1. The problem statement, all variables and given/known data

http://img243.imageshack.us/img243/4339/69855059.jpg [Broken]
I can't seem to get far. It makes use of the Exponentional Taylor Series:

2. Relevant equations

http://img31.imageshack.us/img31/6163/37267605.jpg [Broken]

3. The attempt at a solution
taylor series expansions for cos and 1/z i assume - and stick it into the residual theorem, but i need to get it into the laurent series form first so that i can find out b1. I think it's like pole order 4 or 5 so it's going to be a pain

Last edited by a moderator: May 4, 2017
2. Aug 18, 2009

### Ian_Brooks

my attempt at a solution
is this on the right track?
http://img219.imageshack.us/img219/2425/image123t.jpg [Broken]

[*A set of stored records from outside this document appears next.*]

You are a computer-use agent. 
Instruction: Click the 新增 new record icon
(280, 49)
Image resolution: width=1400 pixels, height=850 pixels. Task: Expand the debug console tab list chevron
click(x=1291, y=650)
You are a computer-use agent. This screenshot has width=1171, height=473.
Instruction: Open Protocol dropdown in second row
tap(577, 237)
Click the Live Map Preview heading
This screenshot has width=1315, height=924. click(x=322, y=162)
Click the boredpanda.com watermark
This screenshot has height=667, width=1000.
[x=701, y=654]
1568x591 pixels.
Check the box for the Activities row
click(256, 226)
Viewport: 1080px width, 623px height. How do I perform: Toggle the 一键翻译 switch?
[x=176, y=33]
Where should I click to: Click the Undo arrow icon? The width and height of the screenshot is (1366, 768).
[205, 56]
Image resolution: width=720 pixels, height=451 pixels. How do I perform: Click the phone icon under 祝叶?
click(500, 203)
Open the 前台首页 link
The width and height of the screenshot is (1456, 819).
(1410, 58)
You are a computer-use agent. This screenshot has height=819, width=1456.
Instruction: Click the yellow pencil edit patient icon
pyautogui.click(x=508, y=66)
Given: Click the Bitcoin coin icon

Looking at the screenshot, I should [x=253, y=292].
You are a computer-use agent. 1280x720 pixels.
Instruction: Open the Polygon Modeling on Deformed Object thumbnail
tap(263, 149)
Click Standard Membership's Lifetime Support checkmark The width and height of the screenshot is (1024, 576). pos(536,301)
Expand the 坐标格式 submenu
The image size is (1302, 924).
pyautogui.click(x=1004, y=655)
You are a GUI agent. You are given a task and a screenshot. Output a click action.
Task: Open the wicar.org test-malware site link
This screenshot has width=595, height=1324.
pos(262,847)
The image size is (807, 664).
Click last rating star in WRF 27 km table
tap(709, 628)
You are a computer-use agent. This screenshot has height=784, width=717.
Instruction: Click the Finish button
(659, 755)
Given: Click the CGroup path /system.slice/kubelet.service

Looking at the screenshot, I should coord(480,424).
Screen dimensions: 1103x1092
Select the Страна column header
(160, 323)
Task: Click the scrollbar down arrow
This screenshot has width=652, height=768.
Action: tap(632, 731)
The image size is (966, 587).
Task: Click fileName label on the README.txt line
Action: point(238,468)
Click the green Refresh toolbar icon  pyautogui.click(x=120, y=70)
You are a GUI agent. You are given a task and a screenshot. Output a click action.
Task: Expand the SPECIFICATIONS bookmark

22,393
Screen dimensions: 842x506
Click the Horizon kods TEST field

Last edited by a moderator: May 4, 2017
3. Aug 18, 2009

### Cyosis

It has been a while but it does look correct to me. You can do it a little bit easier though if you know the series expansion of the cosine.

$$z^5 \cos(\frac{1}{z})=z^5 \sum_{k=0}^{\infty} (-1)^k \frac{\left(\frac{1}{z}\right)^{2k}}{(2k)!}=...+\frac{-1}{6!z}+...$$

Last edited: Aug 18, 2009
4. Aug 18, 2009

### HallsofIvy

Why is the Taylor's series for ez a "relevant" equation? Use the Taylor's series for cos(z), replace z by 1/z so that you get a power series in negative powers of z (a "Laurent series") and then multiply by $z^5$ so you have a power series with highest power z5 and decreasing. It should be easy to see that, integrating term by term, every term gives 0 except the z-1 term.